- **Extracted text**:
Virtual Factitious Disorder

Virtual Factitious Disorder - VFD

A mental disorder in which a person creates a virtual, usually cybernetic, identity and then identifies psycho-emotionally more with it than with any real life identity. A common sobriquet for this malady is “Munschhausen by Internet”. This disorder at best , generates, perpetuates or worsens a condition of personality disorder, but at worse can cause great emotional and psychological harm to others, sometimes actual financial suffering and identity theft, loss of employment or reputation, and chaos in real world relationships. It finds many cyber-pathways including social media and virtual grid metaverses such as Second Life.


Symptoms you may suffer from this disorder:

- You identify more strongly with your avatar or a role-play character you play, than with your real-world self.

- You spend far more time living and interacting as your avatar or a role-play character than you do with real people in the real world.

- You have felt at least once in recent months a strong sense of displacement from your actual body and the sensation that you are literally your avatar on a grid or even a character in a role-play region on that grid.

- You experience real and powerful emotions from how your avatar identity or a role-play character of yours is treated: joy, importance, personal power, love both unilateral and bilateral, erotic arousal and fulfillment, validation and okay-ness, respect, honor, dislike, hostility, anger, hate, and even a vicious desire to destroy someone.

- You take real actions to slander and harm real people because of their negative reaction to, or treatment of your avatar identity or a role-play character identity.If your avatar identity is treated poorly in either an out-of-character or in-character situation, you go into real world depression over it and may feel suicidal.

- You rejoice and feel genuinely loved in a role-play romance or virtual family or group, and you feel rejected, heartbroken or betrayed when it ends.

- You take correction of any noncompliance with a grid or role-play region's rules for interaction, out-of-character or in-character, very resentfully in a real and personal way, and compulsively lash out in interaction with administrators and social or role-play peers, unable to repress the impulse to do so.

- You cannot repress the compulsion to lash out at someone either in-character or out-of-character because of their treatment of your avatar or role-play identity or things about their avatar or role-play identity that generate real-world negative feelings in you. You have experienced disciplinary action from grid-region owners for this behavior possibly including exile from their region. You feel this is a very personal rejection of you and you viciously hate the owners of that region and feel deeply wronged by them for correcting your behavior that violated the region's rules. You feel like everything you said and did through your avatar or role-play character should have been fine and that they and their rules are in the wrong. You cannot wrap your understanding around their right as owners of a private region that they pay for to establish rules for guests in their region, that are compliant with the rules of the overall grid.

- **Material shown**:
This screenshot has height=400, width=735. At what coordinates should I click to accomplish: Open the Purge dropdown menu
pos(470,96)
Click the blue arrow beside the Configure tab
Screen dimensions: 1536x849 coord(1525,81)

---

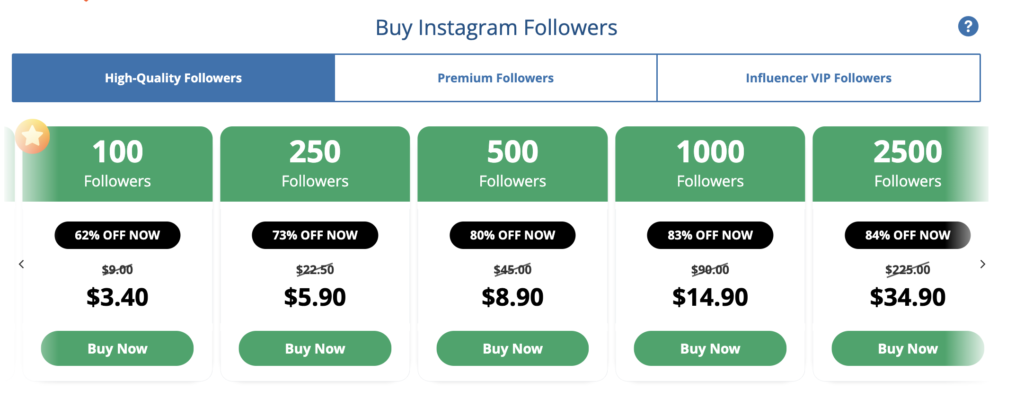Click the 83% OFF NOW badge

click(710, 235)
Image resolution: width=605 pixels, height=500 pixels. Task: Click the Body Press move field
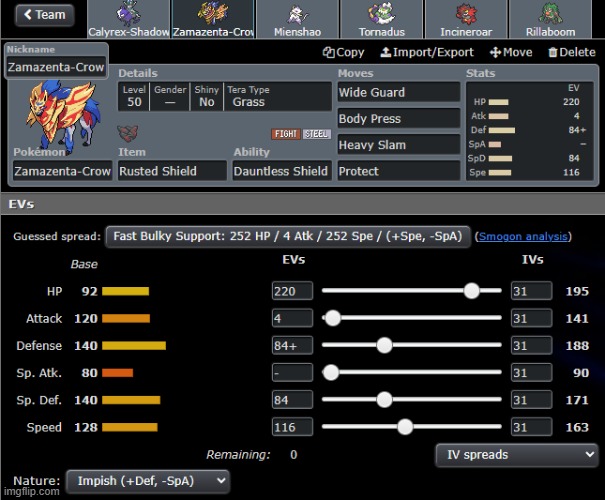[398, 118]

---

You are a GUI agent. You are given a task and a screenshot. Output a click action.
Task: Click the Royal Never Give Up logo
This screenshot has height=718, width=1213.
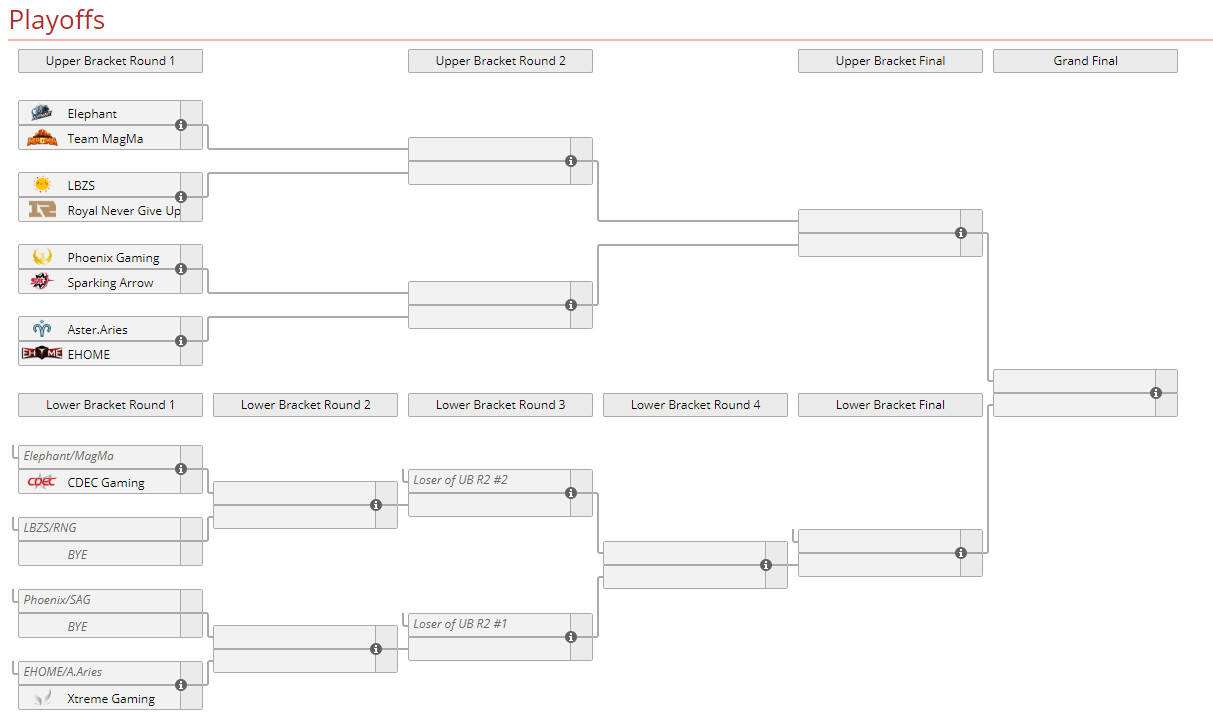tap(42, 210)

- **Directions for this task**: In the Virtual Factitious Disorder text above the material, list every harm to others that the opening definition says the disorder can cause at worst.

- **Problem solution**:
- Great emotional and psychological harm
- Actual financial suffering
- Identity theft
- Loss of employment or reputation
- Chaos in real world relationships